Arrendamento compulsivo e democracia

O arrendamento compulsivo não foi discutido em profundidade na mais recente campanha eleitoral, muito embora as questões relacionadas com a habitação tenham sido objeto de debate.

Ouça este artigo
00:00
04:23

No plano internacional, estamos a viver um momento de especial relevo para os regimes políticos democráticos, uma vez que estamos a assistir à provável chegada ao estatuto de maior potência económica do mundo de um país não democrático. Fica assim em causa a ligação necessária entre relevo económico internacional e democracia, ligação que caracterizou as últimas décadas.

Em Portugal, grande parte do século XX foi passada sob um regime não democrático. Estes antecedentes, pouco auspiciosos para quem, como o autor, defende a democracia liberal, não devem ser esquecidos. Será também de não esquecer um dos principais traços do regime deposto em 1974 – o congelamento das rendas nas cidades, com a consequente degradação de grande número de prédios e de casas.

Sobre o arrendamento compulsivo de propriedades não pertencentes ao Estado, não irei neste momento analisar a bondade da medida, ou a falta da mesma, consoante a perspetiva. Gostaria, isso sim, de referir que a medida não foi discutida em profundidade na mais recente campanha eleitoral, muito embora as questões relacionadas com a habitação tenham sido objeto de debate. Sob o ponto de vista formal, poderão dizer-me, tal não é necessário. Os órgãos próprios, em posse das suas legítimas competências, poderão determinar uma medida desse tipo, ainda que a mesma não tenha sido debatida na campanha eleitoral antecedente.

Sou de opinião, no entanto, que um procedimento deste tipo pode enfraquecer a imagem da democracia junto de sectores do eleitorado, podendo favorecer formações partidárias com escassa ligação ao espírito da democracia. Haverá pessoas que se queixam que os eleitos não cumprem as promessas eleitorais. Na minha opinião, um argumento não menos gravoso é o de que os eleitos levam a cabo aquilo que não foi discutido.

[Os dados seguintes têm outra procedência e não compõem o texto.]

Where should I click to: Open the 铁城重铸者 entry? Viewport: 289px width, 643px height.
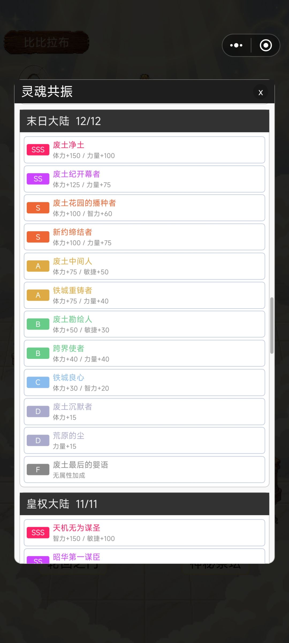tap(145, 295)
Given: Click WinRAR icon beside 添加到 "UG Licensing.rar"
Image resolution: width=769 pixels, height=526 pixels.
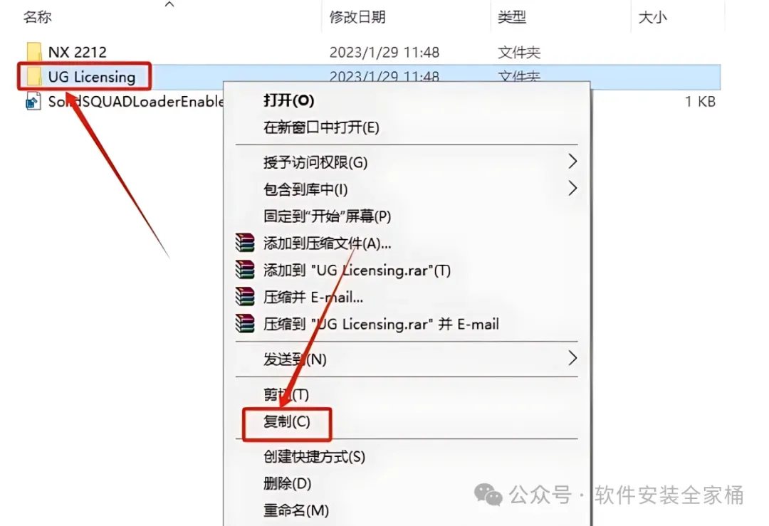Looking at the screenshot, I should (245, 270).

A implementação do arrendamento compulsivo iria (ou irá) produzir a alteração política mais importante, de longe, do corrente milénio, e iríamos (ou iremos) regressar a algum debate da década de 1970, sobre o interesse e a legitimidade da propriedade privada, uma vez que a propriedade continuaria e existir sob o ponto de vista formal, mas, em alguns casos, seria desacoplada da capacidade para determinar o respetivo usufruto real, pelo menos em muitos aspetos.

Para Karl Popper, a democracia é definida, sob o ponto de vista concreto, pela alternância pacífica do poder. A existir tal alternância nos próximos anos, acresceria ao que antecede a possível, ou até provável, revogação de toda esta legislação, com a panóplia de conflitos jurídicos que poderia surgir.

Na perspetiva do autor, e passando agora para o plano constitucional, o direito à propriedade só deve ser coartado em favor do direito à habitação se a limitação do primeiro constituir a única forma de garantir o segundo. Manifestamente, tal não é verdade. O Estado tem meios mais do que suficientes para, através de construção, compra ou arrendamento, se substituir ao mercado, se entende que tal se justifica (o autor não está ele próprio a defender este tipo de medidas). Mais ainda, podem ser tomadas medidas legislativas, mais simples, mas talvez mais eficazes, sobretudo no que respeita às novas habitações e pelo lado do comprador, para não falar do plano fiscal.

Cada um de nós pode pensar o que quiser sobre a ganância, sobre a vontade de se ter cada vez mais dinheiro, propriedades ou o que quer que seja. Somos também livres de pensar o que quisermos sobre a propriedade privada, ou sobre o mercado. Contudo, o século XX assinalou a comparação dos resultados obtidos por regimes políticos baseados na propriedade privada ou no coletivismo. O que se verificou foi que os primeiros tiveram melhores resultados económicos e sociais – em particular, com menos pessoas pobres. Alguns regimes não democráticos incorporaram, entretanto, o capitalismo, e é essa combinação que se tem revelado como um desafio sério para a democracia.

Também eu acho que há coisas mais interessantes para fazer do que pensar apenas no dinheiro. Lamento informar, contudo, que a ganância de uns pode ser útil a outros. Deixo, no entanto, a ressalva que o modelo de crescimento económico atualmente defendido por muitos (crescimento global sem limites) apresenta óbvias limitações a longo prazo, no que respeita ao impacto sobre o próprio planeta.

Em conclusão, seria bom que a política nacional pudesse seguir no sentido certo. Um caminho, não de regresso ao passado, não de controlo do pensamento ou da ação política, não de uma sociedade amordaçada, mas sim de compromisso forte com a democracia liberal – com tudo o que isso implica.